IFTI, value types, and top-level const

[Diggory]

On Sunday, 9 June 2013 at 12:19:13 UTC, Peter Alexander wrote:
> On Sunday, 9 June 2013 at 10:49:17 UTC, Jonathan M Davis wrote:
>> On Sunday, June 09, 2013 12:33:39 Peter Alexander wrote:
>>> It looks like the core issue here is that it's simply not
>>> possible to create a mutable copy of a const object with
>>> indirection:
>>
>> Part of my point here (that you seem to have missed) is that 
>> there is a cost
>> to making it so that const is stripped from the type even if 
>> you can do so. It
>> _forces_ a copy if the value being passed in isn't mutable, 
>> whereas if the
>> constness were the same, then the value being passed in could 
>> potentially be
>> moved rather than copied.
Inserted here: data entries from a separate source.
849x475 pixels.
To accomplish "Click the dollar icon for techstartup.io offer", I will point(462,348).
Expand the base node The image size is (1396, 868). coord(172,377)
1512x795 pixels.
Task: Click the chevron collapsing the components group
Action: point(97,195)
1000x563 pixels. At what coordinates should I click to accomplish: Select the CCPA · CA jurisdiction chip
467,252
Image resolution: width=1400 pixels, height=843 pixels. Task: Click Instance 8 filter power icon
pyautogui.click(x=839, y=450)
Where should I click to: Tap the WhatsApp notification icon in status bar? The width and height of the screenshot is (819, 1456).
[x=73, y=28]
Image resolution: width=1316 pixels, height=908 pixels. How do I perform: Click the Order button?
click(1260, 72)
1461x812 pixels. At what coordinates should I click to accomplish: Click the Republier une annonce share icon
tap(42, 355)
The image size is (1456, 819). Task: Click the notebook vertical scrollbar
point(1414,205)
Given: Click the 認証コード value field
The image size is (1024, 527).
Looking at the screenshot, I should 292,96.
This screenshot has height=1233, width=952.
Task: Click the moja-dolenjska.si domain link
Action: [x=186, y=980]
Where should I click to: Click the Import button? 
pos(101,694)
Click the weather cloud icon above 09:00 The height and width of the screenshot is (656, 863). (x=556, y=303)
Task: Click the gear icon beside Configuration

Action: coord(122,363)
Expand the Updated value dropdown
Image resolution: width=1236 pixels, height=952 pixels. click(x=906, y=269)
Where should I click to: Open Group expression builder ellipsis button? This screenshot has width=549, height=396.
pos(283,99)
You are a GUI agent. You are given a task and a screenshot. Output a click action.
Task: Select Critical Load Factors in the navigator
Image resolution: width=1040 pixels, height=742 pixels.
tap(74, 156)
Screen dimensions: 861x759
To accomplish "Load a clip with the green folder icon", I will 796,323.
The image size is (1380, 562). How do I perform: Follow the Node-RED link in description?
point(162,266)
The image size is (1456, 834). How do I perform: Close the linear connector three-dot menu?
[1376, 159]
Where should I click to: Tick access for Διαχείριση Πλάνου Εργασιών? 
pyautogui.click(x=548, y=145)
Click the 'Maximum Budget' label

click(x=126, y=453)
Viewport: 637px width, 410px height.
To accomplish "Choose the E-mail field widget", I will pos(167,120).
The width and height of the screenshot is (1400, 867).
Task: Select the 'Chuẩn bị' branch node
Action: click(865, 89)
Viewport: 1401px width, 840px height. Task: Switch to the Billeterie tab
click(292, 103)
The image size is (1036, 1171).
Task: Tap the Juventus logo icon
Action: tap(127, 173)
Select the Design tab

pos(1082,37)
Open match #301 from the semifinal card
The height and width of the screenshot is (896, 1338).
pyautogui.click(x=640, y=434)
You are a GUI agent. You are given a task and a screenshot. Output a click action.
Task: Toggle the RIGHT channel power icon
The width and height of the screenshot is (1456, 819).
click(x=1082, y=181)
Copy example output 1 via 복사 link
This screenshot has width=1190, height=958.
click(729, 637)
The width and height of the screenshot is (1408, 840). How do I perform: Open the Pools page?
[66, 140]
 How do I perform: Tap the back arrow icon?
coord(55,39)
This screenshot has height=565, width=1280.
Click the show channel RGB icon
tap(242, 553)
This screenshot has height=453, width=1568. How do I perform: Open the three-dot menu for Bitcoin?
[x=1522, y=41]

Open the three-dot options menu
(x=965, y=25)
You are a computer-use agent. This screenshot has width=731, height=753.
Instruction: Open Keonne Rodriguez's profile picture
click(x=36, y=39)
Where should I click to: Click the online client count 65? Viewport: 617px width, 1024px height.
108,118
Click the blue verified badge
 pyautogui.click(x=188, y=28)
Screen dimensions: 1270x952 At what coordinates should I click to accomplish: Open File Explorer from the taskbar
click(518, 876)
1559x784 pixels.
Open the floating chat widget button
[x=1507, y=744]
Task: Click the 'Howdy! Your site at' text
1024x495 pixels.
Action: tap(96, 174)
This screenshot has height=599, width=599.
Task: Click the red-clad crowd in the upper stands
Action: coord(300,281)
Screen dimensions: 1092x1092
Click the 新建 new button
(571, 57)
As such, I don't know if we even 
>> want to strip the
>> constness even if we can.
>
> A full copy is only required if you go from const->mutable, but 
> that's completely expected and unavoidable. Going from 
> const->const or mutable->mutable will preserve the move 
> opportunity.
>
> It's completely a non-issue as far as I'm concerned: if you 
> want a mutable value and you're given a const value then you 
> *must* make a deep copy. This is true in current D.
>
> The difference comes in with how we handle IFTI.
>
> When I see this:
>
> void foo(T)(T x) {}
>
> I read this as explicitly requesting a mutable T, and if you 
> call it with a const(T) then yes you will need a copy (it's 
> unavoidable).
>
> I would suggest that if you do NOT need a mutable T, then you 
> should specifically ask for const:
>
> void foo(T)(const T x) {}
>
> That way, you get the move no matter what.

Yeah, as long as it still prefers to match "const" during 
overload resolution then it's always possible to provide a const 
version when needed:

void foo(T)(T x) {}
void foo(T)(const T x) {}

const int a = 1;
foo(a);

Clearly T should match "int" rather than "const(int)", and then 
the second overload called.